Securitize merger highlights rising tokenization trend
Securitize announced that the registration statement includes a combined proxy statement relating to the proposed business combination. It also includes Securitize’s most recent historical financial data up until September 30 of last year.
For the nine months ending September 30 of last year, Securitize reported total revenue of $55.6 million, an 841% increase from $5.9 million for the same period in 2024. Revenue increased by 129% to $18.8 million for the entire year ending December 31, 2024, from $8.2 million in 2023.
However, Securitize confirmed that the registration statement remains under SEC review. The leading platform went on to say that the completion of the proposed merger is subject to customary closing conditions, such as approval by CEPT shareholders and the registration statement becoming effective, after which Securitize Holdings is expected to list publicly.
If approved, Securitize WOULD go public and start trading on Nasdaq under the SECZ ticker.

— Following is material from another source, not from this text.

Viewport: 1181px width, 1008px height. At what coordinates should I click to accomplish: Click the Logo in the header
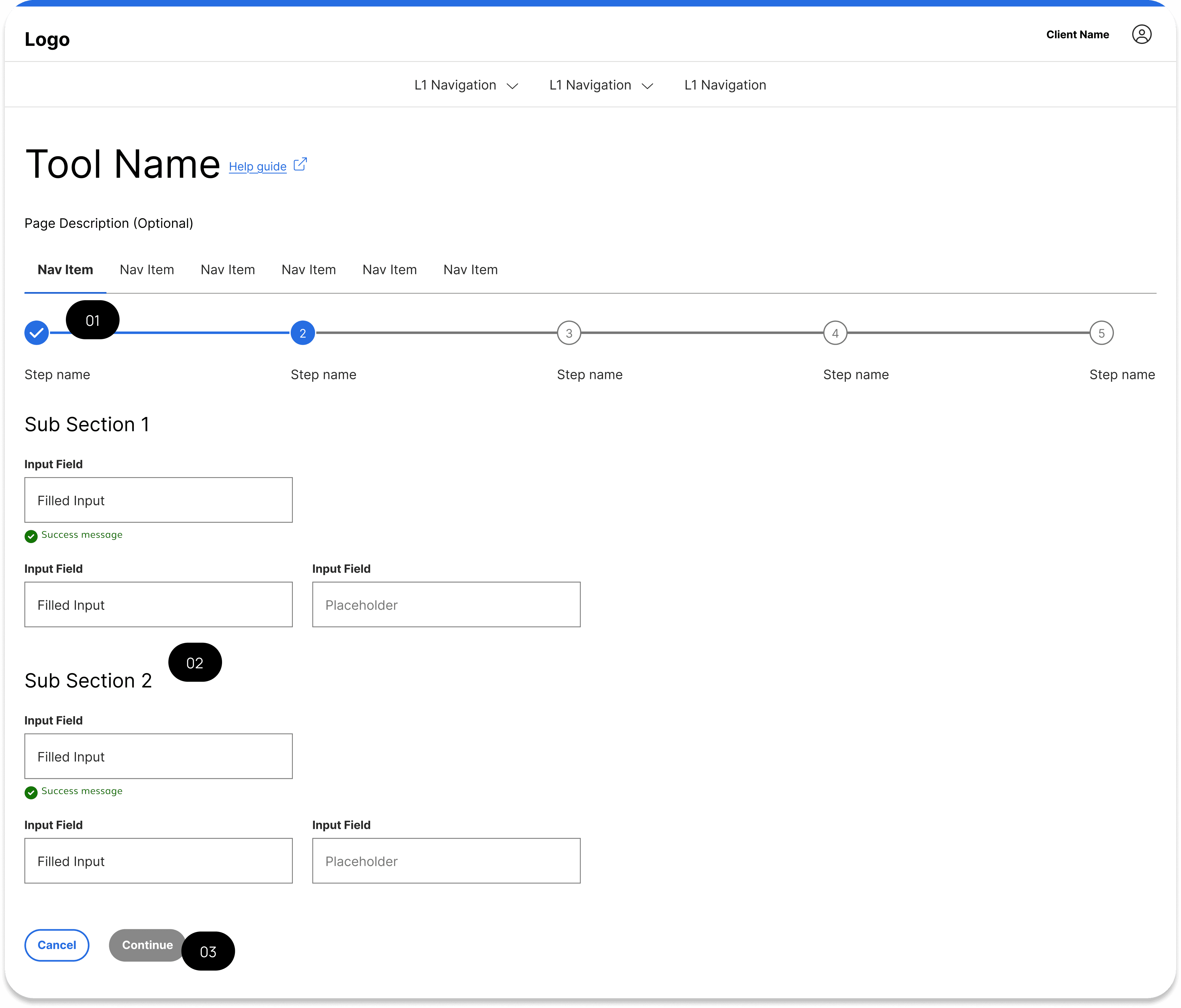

This deal between Securitize and Cantor Equity Partners II occurs at a time when tokenization is becoming more popular in traditional finance. Tokenized assets are becoming increasingly popular among international banks and asset managers such as JPMorgan and BlackRock.
BlackRock, JPMorgan highlight accelerating institutional tokenization adoption
On January 21, Investment giant BlackRock identified bitcoin and tokenization as the “themes driving markets” in 2026. In its 2026 Thematic Outlook, the investment firm pointed out that tokenization, or the digital representation of physical assets like stocks and real estate, is becoming more popular.
According to BlackRock, this adjustment is part of a shift in how investors access markets. A stablecoin, like one backed by the U.S dollar, is an early example of a tokenized asset.
Against this backdrop, BlackRock’s tokenized U.S. dollar money market fund (BUIDL), issued by Securitize, is increasingly used in decentralized finance (DeFi) and has nearly $2 billion in assets under management.
“In our view, as tokenization continues to rise, so will the opportunity to access assets beyond cash and U.S. Treasuries via the blockchain,” the report stated. Meanwhile, a Cryptopolitan report noted that BlackRock specifically identified the ethereum blockchain as a potential beneficiary of tokenization expansion given its extensive use in creating decentralized applications and token infrastructure.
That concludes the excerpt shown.